[Short task]
Can you rewrite the data starting at the line containing "Click into Describe" and ending at the end of the data, replacing "textbox" with "input field" and keeping everything else unchanged? Leave the pictures out of your answer.

[Some records]

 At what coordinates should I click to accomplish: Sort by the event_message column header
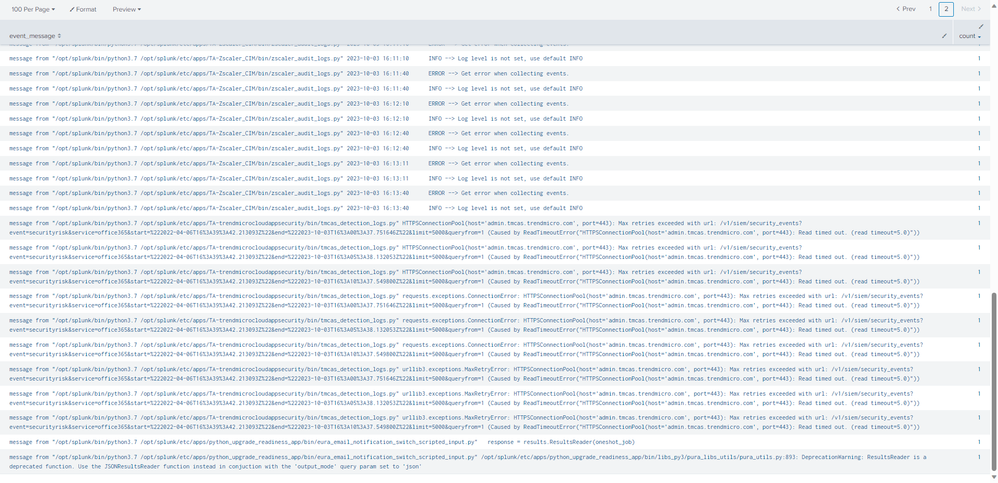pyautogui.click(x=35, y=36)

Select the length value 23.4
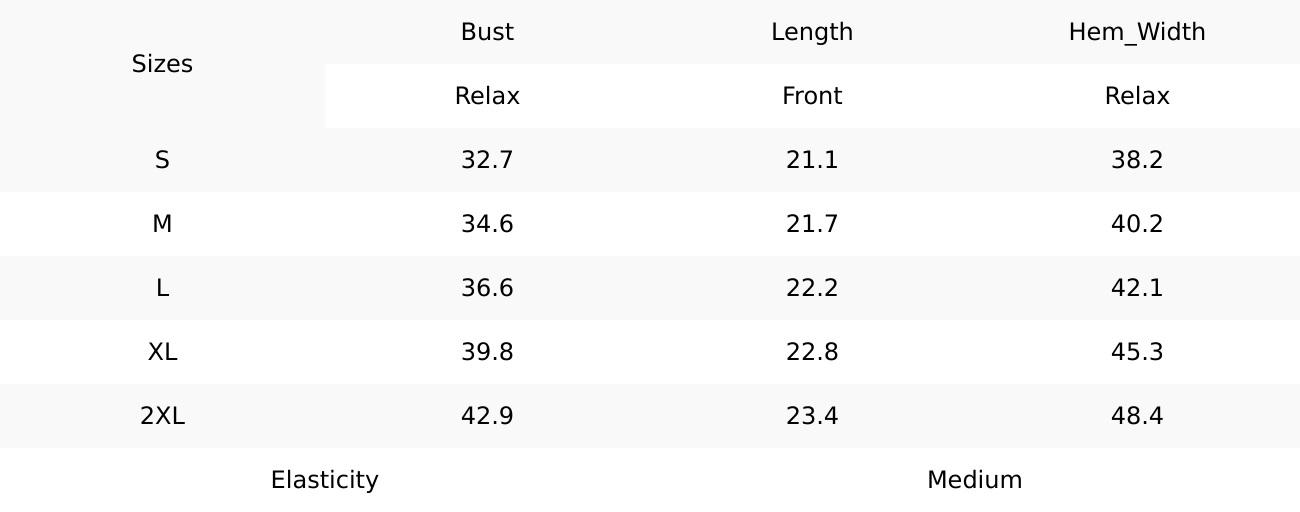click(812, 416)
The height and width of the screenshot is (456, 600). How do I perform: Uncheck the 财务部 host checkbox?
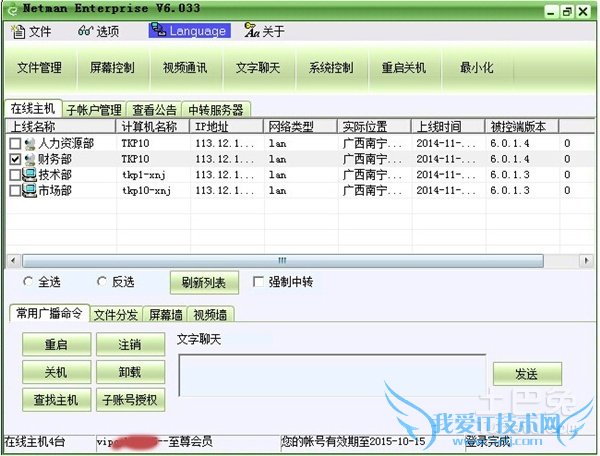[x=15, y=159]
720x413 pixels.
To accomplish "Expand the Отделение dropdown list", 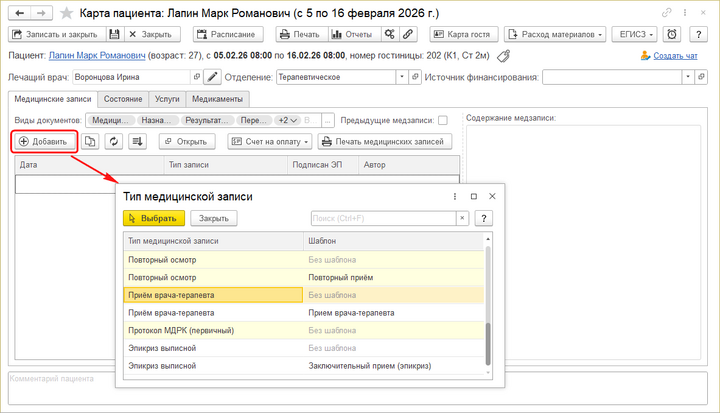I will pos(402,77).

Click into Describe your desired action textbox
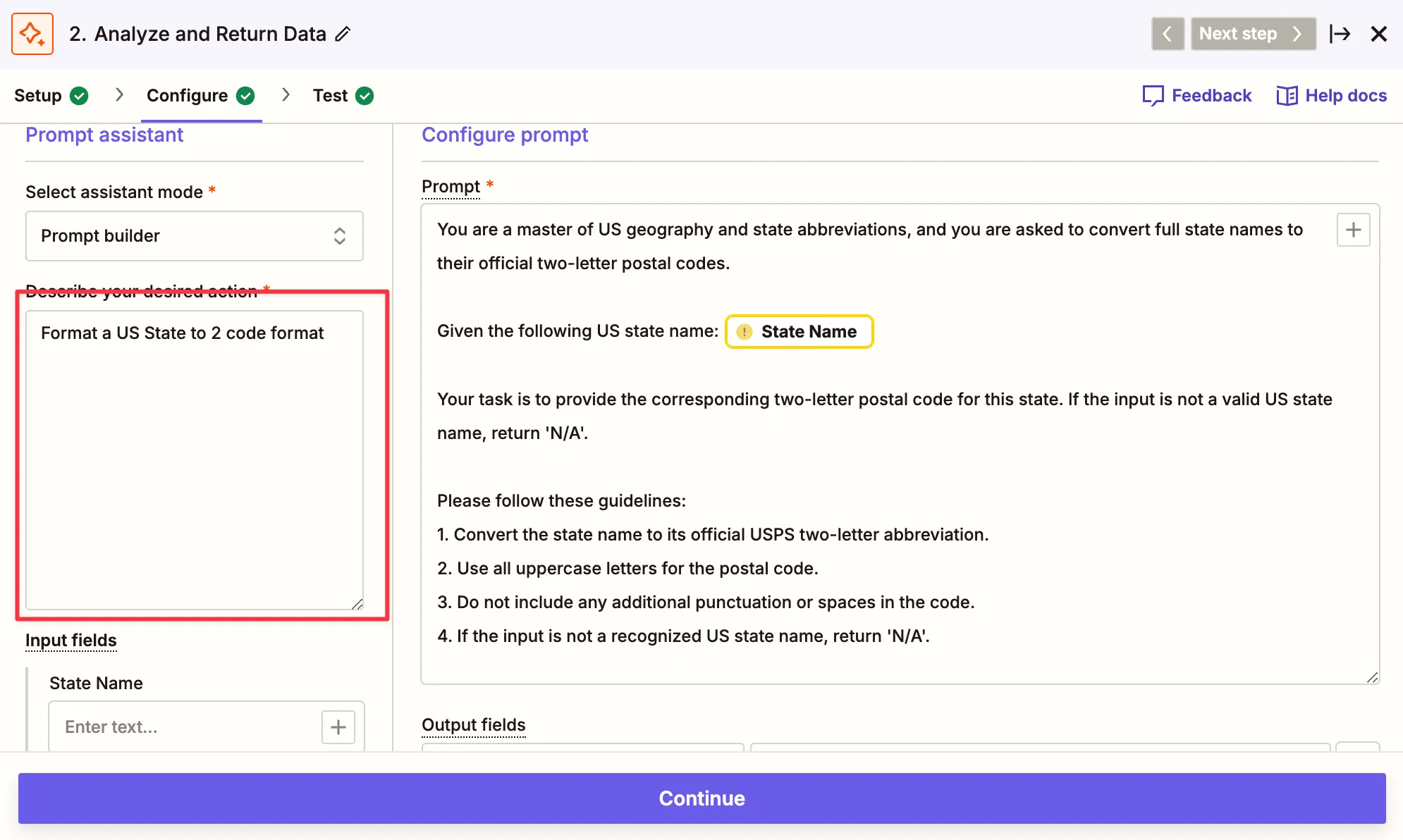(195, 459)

[The reply]
Click into Describe your desired action input field
(195, 459)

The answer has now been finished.